Pero era sobre todo a la hora de las comidas cuando Emma no
podía más, en aquella salita de la planta baja, con la estufa que humeaba, la
puerta que chirriaba, las paredes que rezumaban, los suelos húmedos; toda la
amargura de la existencia le parecía servida en su plato, y, con el humo de la
sopa, subían del fondo de su alma como otras tantas bufaradas de desánimo.
Carlos comía muy despacio; Emma roía unas avellanas, o bien, apoyada en el
codo, se entretenía en hacer rayas en el hule con la punta del cuchillo.
Ahora dejaba todo en la casa manga por hombro, y cuando
madame Bovary madre fue a pasar en Tostes una parte de la cuaresma, le extrañó
mucho aquel cambio. Y es que Emma, antes tan cuidadosa y delicada, ahora se
pasaba los días enteros sin vestirse, llevaba medias grises de algodón, se
alumbraba con velas. Repetía que había que economizar, porque no eran ricos,
añadiendo que estaba muy contenta, que era muy feliz, que Tostes le gustaba
mucho, y otras cosas nuevas que le tapaban la boca a la suegra. Por lo demás,
Emma no parecía dispuesta a seguir sus consejos; hasta una vez que a madame
Bovary madre se le ocurrió decir que los amos debían cuidarse de la religión de
los criados, Emma le replicó con una mirada tan colérica y con una sonrisa tan
fría, que la buena mujer no volvió a intervenir.

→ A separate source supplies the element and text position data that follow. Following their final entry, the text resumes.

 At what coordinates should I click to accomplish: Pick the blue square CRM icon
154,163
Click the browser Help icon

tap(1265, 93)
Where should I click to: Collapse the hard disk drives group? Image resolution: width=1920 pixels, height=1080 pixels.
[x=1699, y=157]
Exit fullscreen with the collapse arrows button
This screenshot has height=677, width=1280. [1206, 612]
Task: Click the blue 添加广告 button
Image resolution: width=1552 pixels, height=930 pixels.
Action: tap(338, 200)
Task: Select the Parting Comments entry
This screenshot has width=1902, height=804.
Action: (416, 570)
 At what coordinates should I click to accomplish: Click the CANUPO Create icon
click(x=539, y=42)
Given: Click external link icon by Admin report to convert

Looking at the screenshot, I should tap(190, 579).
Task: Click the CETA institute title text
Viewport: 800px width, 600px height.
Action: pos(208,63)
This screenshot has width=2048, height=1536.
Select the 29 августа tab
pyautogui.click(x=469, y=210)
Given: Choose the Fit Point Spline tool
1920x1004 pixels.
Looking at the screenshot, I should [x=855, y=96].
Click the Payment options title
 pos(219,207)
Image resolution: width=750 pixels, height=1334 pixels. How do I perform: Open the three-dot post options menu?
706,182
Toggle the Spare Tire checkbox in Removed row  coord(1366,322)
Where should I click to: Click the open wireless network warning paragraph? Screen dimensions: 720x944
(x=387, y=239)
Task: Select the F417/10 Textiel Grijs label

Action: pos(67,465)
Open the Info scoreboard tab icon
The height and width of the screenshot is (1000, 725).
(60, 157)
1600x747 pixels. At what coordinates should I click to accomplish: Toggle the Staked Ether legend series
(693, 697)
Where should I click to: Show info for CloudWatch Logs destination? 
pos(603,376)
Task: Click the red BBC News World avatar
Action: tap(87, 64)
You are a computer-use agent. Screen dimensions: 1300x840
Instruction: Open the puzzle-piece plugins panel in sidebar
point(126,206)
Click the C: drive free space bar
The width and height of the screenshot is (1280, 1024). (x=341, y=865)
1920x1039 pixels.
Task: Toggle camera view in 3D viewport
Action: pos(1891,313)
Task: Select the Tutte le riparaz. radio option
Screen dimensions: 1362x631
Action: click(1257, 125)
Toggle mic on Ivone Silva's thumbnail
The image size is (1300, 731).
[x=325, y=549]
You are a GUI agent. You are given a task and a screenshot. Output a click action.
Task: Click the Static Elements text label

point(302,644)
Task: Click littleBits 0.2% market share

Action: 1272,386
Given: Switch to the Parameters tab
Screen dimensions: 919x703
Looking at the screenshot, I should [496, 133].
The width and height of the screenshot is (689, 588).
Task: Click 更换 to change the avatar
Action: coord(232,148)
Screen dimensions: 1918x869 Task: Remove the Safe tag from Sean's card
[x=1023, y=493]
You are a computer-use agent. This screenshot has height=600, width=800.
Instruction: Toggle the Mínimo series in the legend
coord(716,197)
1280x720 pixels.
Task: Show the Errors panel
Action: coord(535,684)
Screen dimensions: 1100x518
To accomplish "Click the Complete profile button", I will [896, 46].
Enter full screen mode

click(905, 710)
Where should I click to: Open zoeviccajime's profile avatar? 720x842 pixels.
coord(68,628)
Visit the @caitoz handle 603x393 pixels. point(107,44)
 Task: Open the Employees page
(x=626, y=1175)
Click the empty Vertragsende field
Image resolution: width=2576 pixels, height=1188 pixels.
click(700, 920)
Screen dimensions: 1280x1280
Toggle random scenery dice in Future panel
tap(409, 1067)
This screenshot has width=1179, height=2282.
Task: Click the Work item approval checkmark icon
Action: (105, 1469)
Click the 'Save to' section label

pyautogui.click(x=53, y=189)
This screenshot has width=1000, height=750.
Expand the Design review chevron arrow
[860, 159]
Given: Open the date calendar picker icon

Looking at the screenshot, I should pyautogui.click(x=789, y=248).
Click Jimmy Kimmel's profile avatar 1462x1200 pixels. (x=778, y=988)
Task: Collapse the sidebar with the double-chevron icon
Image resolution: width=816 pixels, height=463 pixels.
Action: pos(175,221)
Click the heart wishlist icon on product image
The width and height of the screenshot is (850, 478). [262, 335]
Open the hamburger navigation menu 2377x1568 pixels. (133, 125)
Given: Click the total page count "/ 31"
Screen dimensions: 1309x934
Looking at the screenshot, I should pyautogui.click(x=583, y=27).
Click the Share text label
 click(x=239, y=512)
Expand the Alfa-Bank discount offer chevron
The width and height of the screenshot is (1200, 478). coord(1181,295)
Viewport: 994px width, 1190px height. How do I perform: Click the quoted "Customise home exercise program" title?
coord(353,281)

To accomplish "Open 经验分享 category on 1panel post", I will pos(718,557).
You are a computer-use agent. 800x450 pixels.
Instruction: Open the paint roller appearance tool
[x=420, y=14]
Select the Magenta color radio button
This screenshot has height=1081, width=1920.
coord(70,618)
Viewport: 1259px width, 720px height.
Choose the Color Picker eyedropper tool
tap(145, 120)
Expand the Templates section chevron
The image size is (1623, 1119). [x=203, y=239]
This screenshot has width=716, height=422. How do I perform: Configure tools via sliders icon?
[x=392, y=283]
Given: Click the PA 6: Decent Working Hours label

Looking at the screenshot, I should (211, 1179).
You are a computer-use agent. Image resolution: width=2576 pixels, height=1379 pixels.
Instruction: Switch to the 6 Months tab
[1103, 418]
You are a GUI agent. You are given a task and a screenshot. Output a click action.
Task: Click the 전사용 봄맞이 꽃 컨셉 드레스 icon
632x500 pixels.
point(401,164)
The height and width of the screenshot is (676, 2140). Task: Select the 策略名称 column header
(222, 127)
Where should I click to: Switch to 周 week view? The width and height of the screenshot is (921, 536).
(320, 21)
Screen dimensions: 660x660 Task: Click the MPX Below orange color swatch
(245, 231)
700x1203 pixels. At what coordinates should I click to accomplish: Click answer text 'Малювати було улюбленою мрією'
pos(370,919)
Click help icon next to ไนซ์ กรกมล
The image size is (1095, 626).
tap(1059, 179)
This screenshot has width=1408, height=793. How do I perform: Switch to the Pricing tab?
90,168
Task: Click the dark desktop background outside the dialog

Emma se volvía difícil, caprichosa. Encargaba platos para
ella, luego no los tocaba, un día o bebía más que leche pura, y al día
siguiente, tazas de té a docenas. Muchas veces se obstinaba en no salir; al
poco rato se ahogaba, abría las ventanas, se ponía un vestido ligero. Después
de echar una buena bronca a la criada, le hacía regalos o la mandaba a pasar el
rato a casa de las vecinas, de la misma manera que a veces echaba a los pobres
todas las monedas blancas de su bolsa, aunque no era tierna ni fácilmente
asequible a la emoción ajena, como la mayor parte de las personas de familia
campesina, que conservan siempre en el alma algo de la callosidad de las manos
paternas.
A finales de febrero, el tío Rouault, en recuerdo de su
curación, le trajo él mismo a su yerno un magnífico pavo, y se quedó tres días
en Tostes. Como Carlos estaba haciendo la visita a sus enfermos, Emma acompañó
al padre. Este fumó en la habitación, escupió en los morillos, habló de
labranza, de terneros, de vacas, de aves de corral y de concejo; tanto que,
cuando se marchó el hombre, Emma cerró la puerta con un sentimiento de
satisfacción que a ella misma la sorprendió. Además, ya no disimulaba su
desprecio por nada ni por nadie; y a veces daba en expresar opiniones
singulares, censurando lo que los demás aprobaban y aprobando, con gran asombro
de su marido, cosas perversas o inmorales.
¿Y aquella miseria iba a durar siempre? ¿No iba a salir
nunca de ella? ¡Y sin embargo, ella, Emma, valía tanto como todas las que
vivían felices! Había visto en La Vaubyessard duquesas menos esbeltas que ella
y con modales más vulgares, y Emma execraba la injusticia de Dios; apoyaba la
cabeza en la pared para llorar; envidiaba las vidas tumultuosas, los bailes de
máscaras, los insolentes placeres con todos los arrebatos que ella no conocía y
que debían de dar.
Palidecía y tenía palpitaciones. Carlos le recetó valeriana y baños de alcanfor. Todo lo que probaban parecía irritarla más.